My Life in Public Housing

389 Words1 Page

I grew up in a rough housing project. I don't think we had a tv at the time. There was nothing like a local swimming pool, or organized sports. Kids were just let out of school to spend the summer roaming in packs. If we wanted to play baseball, we would flatten the tall weeds in the field behind the project. When I was about 12, bored and fidgety as the summer wore on, I was allowed to walk the four miles to the nearest public library, built during the Civil War and looking very Southern and classical with its huge porch and Corinthian columns. I remember the screech of its long screen door, the damp cool air as one stepped inside, the musty smell of the books, and the small, round woman at her desk facing the doors.

At first, she was skeptical. But it turned out that the only people from our project who had taken out books before were my older sisters, and they had returned them, so I was allowed to take out one, me, a sweaty little boy, but just one book, as an experiment. Michener's Tales of the South Pacific was the book that struck me that first summer of reading, opening up a world beyond my tiny world. I was deliriously excited by my adventures in the South Pacific, but when I returned the book two days later, the librarian thought I hadn't read it.

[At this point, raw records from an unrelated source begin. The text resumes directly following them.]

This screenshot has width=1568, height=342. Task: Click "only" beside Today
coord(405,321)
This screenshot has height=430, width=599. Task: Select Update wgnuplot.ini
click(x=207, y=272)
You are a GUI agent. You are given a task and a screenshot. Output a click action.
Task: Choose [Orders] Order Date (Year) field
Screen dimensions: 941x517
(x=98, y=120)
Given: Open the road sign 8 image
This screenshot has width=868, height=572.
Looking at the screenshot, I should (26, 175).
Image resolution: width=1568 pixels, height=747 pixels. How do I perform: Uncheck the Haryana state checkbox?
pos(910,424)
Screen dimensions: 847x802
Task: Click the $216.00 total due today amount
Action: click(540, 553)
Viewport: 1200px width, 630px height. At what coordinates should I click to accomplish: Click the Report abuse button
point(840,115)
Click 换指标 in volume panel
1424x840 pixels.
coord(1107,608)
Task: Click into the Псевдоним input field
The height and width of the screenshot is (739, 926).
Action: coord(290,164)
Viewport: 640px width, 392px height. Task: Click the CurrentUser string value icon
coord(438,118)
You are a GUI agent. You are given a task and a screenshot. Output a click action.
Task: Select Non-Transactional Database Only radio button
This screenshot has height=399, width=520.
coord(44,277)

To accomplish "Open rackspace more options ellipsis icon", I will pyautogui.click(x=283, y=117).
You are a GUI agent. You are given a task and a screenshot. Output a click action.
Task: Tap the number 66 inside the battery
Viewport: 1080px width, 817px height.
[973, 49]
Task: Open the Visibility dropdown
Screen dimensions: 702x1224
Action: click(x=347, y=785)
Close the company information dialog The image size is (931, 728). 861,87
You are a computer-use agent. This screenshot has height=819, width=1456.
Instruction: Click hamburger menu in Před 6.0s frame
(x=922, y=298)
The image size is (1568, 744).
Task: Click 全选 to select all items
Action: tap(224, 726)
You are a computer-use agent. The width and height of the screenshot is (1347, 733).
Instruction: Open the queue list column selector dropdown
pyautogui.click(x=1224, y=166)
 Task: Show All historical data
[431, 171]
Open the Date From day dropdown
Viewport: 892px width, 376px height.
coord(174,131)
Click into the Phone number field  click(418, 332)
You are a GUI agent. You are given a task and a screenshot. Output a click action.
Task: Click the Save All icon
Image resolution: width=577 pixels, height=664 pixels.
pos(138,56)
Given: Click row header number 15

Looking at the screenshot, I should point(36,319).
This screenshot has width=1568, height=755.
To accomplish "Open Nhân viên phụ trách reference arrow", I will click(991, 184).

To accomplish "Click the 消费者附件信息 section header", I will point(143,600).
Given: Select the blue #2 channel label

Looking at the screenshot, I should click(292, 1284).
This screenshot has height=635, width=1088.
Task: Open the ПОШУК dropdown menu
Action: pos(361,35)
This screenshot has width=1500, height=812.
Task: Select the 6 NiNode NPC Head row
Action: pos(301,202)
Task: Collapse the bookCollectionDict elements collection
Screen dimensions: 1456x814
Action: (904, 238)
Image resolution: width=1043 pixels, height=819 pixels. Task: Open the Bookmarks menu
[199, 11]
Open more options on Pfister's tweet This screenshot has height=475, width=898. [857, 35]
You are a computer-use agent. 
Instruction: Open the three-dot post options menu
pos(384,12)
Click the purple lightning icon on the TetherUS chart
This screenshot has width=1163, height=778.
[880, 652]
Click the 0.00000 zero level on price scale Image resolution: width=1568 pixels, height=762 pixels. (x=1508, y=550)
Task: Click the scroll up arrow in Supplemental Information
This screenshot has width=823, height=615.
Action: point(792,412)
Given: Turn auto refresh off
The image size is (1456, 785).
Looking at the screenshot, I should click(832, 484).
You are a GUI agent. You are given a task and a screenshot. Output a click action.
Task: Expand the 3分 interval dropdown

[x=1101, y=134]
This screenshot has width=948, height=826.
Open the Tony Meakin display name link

"Didn't you like it?" she asked. And then I started to tell her about it.

Soon I could take out six books at a time, and she no longer kept an eye on me as I spent hours combing the shelves, picking out books, although once or twice she took away a book as too adult for me. Once I found a book that made no sense at all and took it her and she told me that these were the poems of Horace and that I could read them if I learned Latin.